Swarming is what bees do – if they are healthy they will swarm, so take that on board and you won’t be disappointed.
Swarm prevention is what you do before you find cells with larvae in them. If you find cells with larvae in them – you’re into swarm control.
The causes for swarming are gone into in these posts:
Swarm Prevention Measures
Space – Make sure the bees always have loads of space. If they are covering the top bars of the box when you remove the crown board you’re late! You should have had another super on there well before then. If you think about it, 2,000 bees per day are hatching at the height of the season so if you visit your bees once per week then 14,000 will have hatched since the last time you were there and another 14,000 will hatch before your next visit. Super before you need to. Super for bees and hope for honey.

» INSTRUCTIONS TO FOLLOW
Answer these questions from the swarming text:
1. What are you into if you find cells with larvae in them?
2. How many bees per day hatch at the height of the season?
3. What are you if the bees are covering the top bars of the box when you remove the crown board?
The listing that comes next has no connection to the swarming text.

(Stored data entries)
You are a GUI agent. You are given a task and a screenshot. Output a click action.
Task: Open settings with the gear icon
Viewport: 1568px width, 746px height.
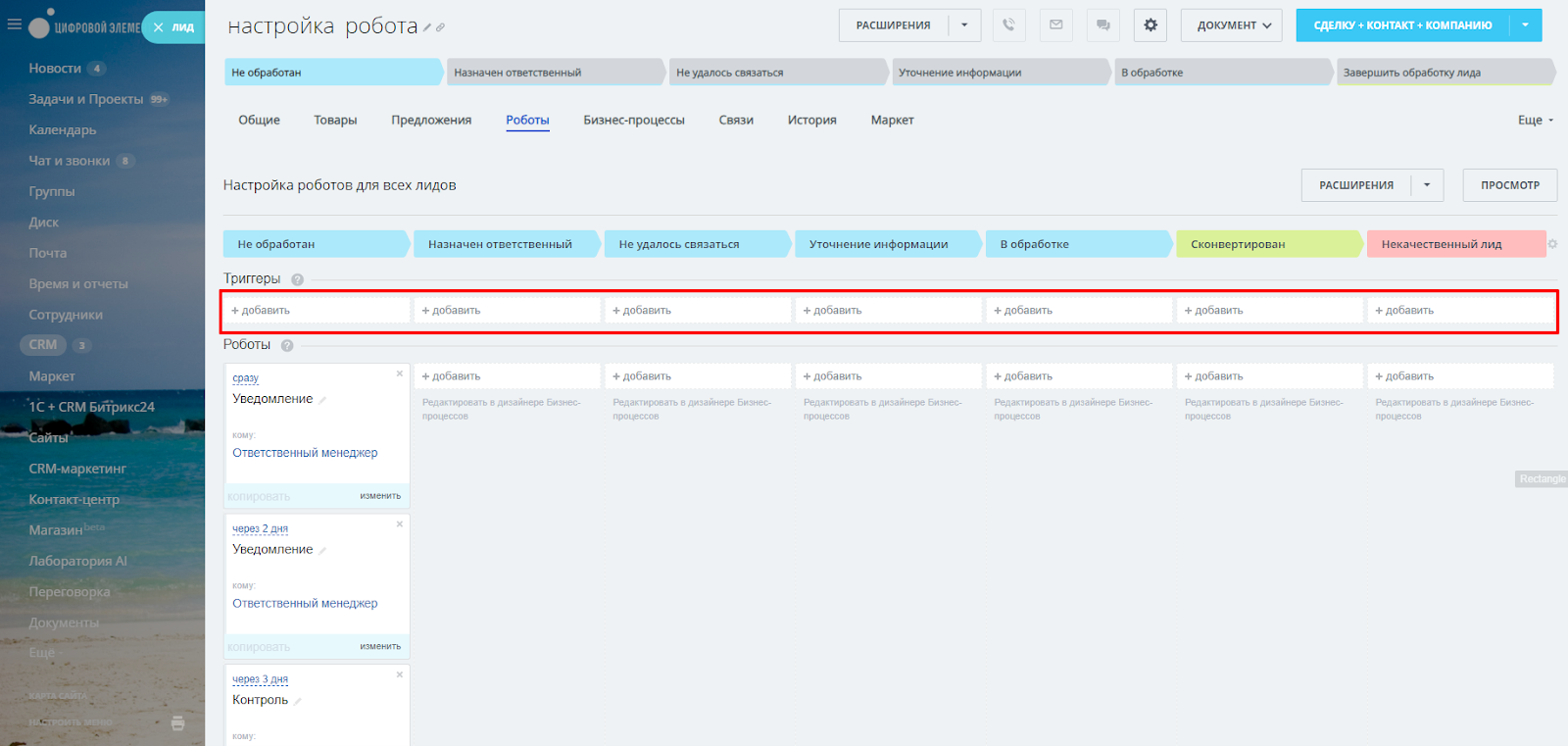(1151, 25)
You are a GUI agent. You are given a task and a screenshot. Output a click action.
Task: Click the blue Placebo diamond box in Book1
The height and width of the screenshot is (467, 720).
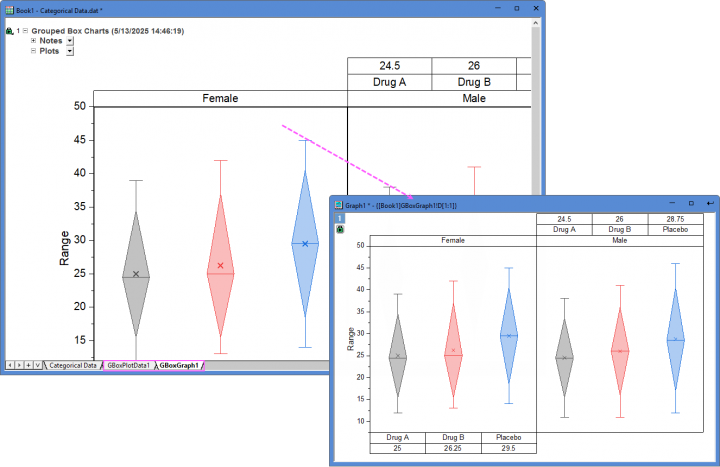click(x=305, y=243)
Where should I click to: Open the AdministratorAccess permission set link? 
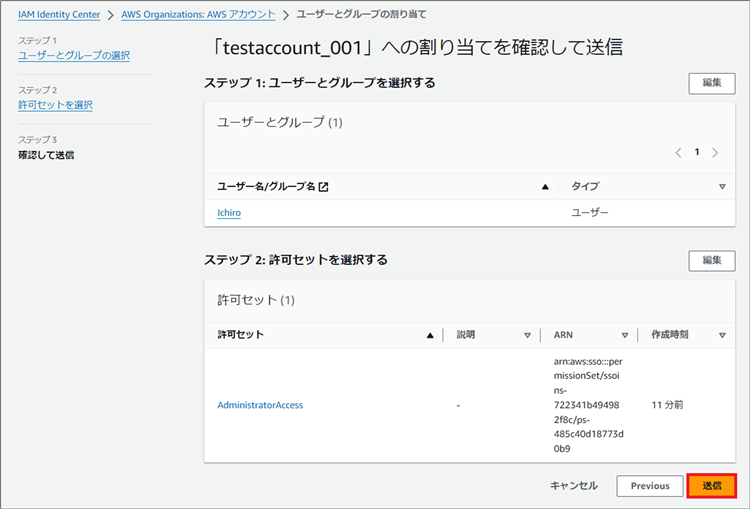(x=260, y=405)
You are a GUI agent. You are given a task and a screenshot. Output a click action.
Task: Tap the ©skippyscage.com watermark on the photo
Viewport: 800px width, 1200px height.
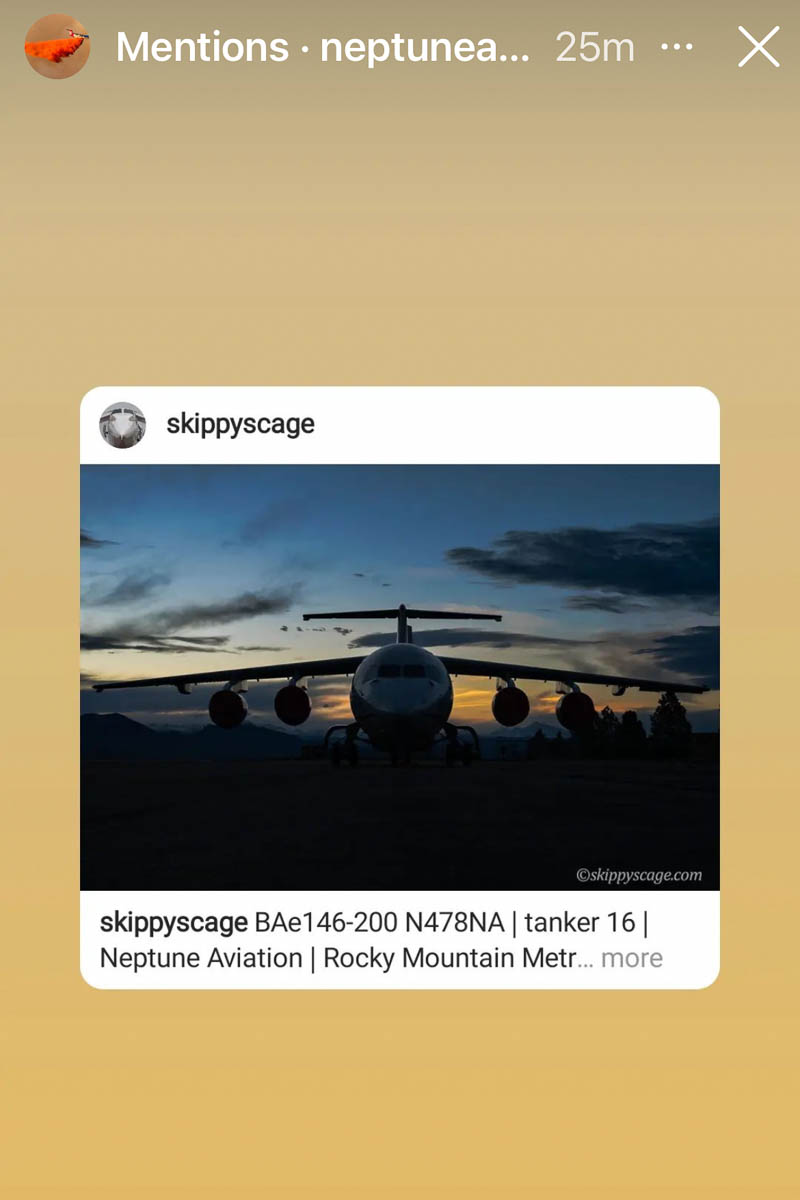(x=639, y=875)
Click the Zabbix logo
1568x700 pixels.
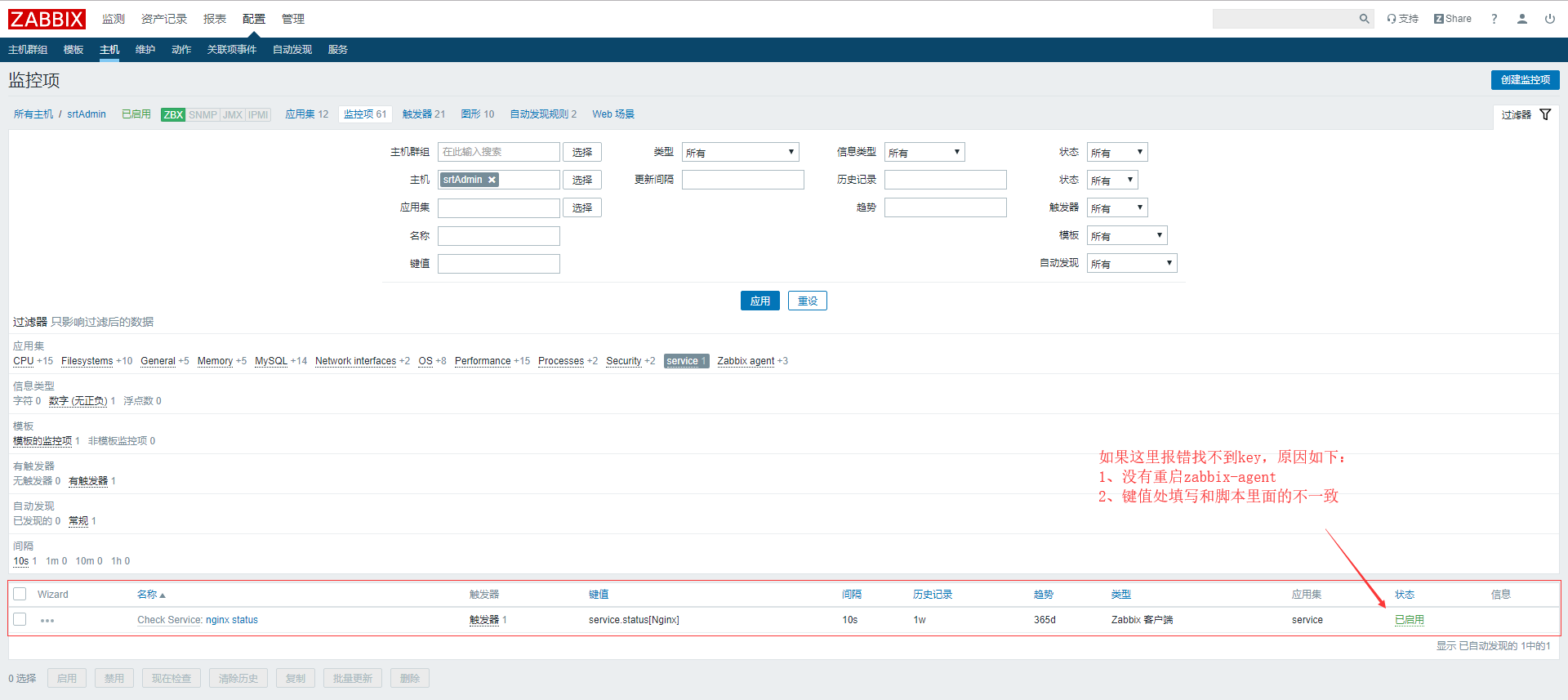pos(47,19)
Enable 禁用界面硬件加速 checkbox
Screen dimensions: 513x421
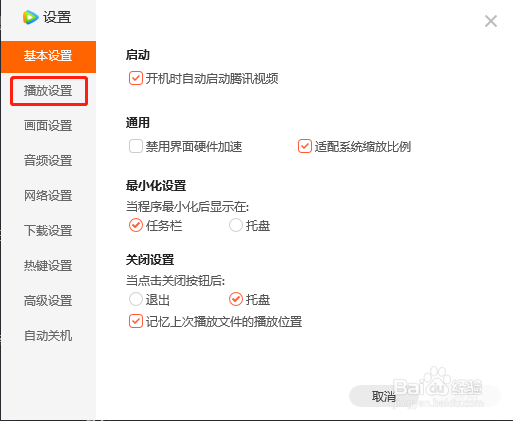click(x=136, y=146)
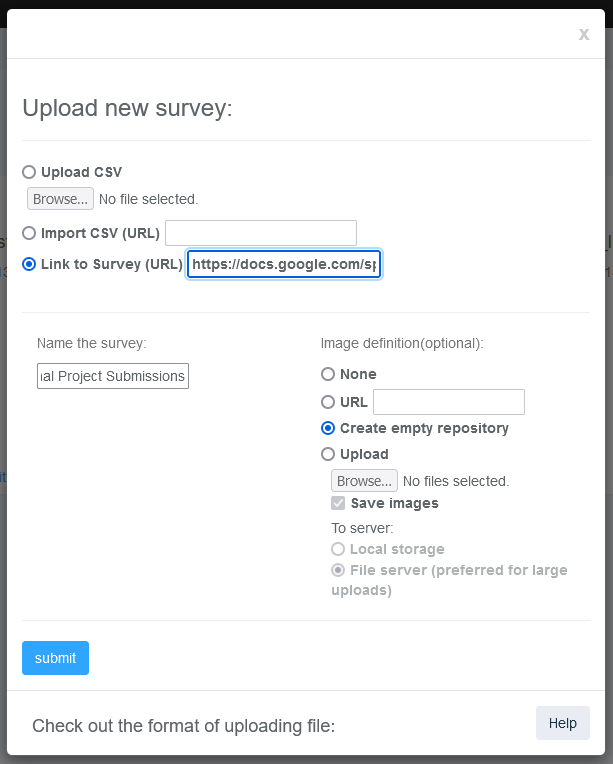The image size is (613, 764).
Task: Choose None for image definition
Action: tap(328, 374)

» ANSWER SECTION
1. Swarm control.
2. 2,000.
3. Late.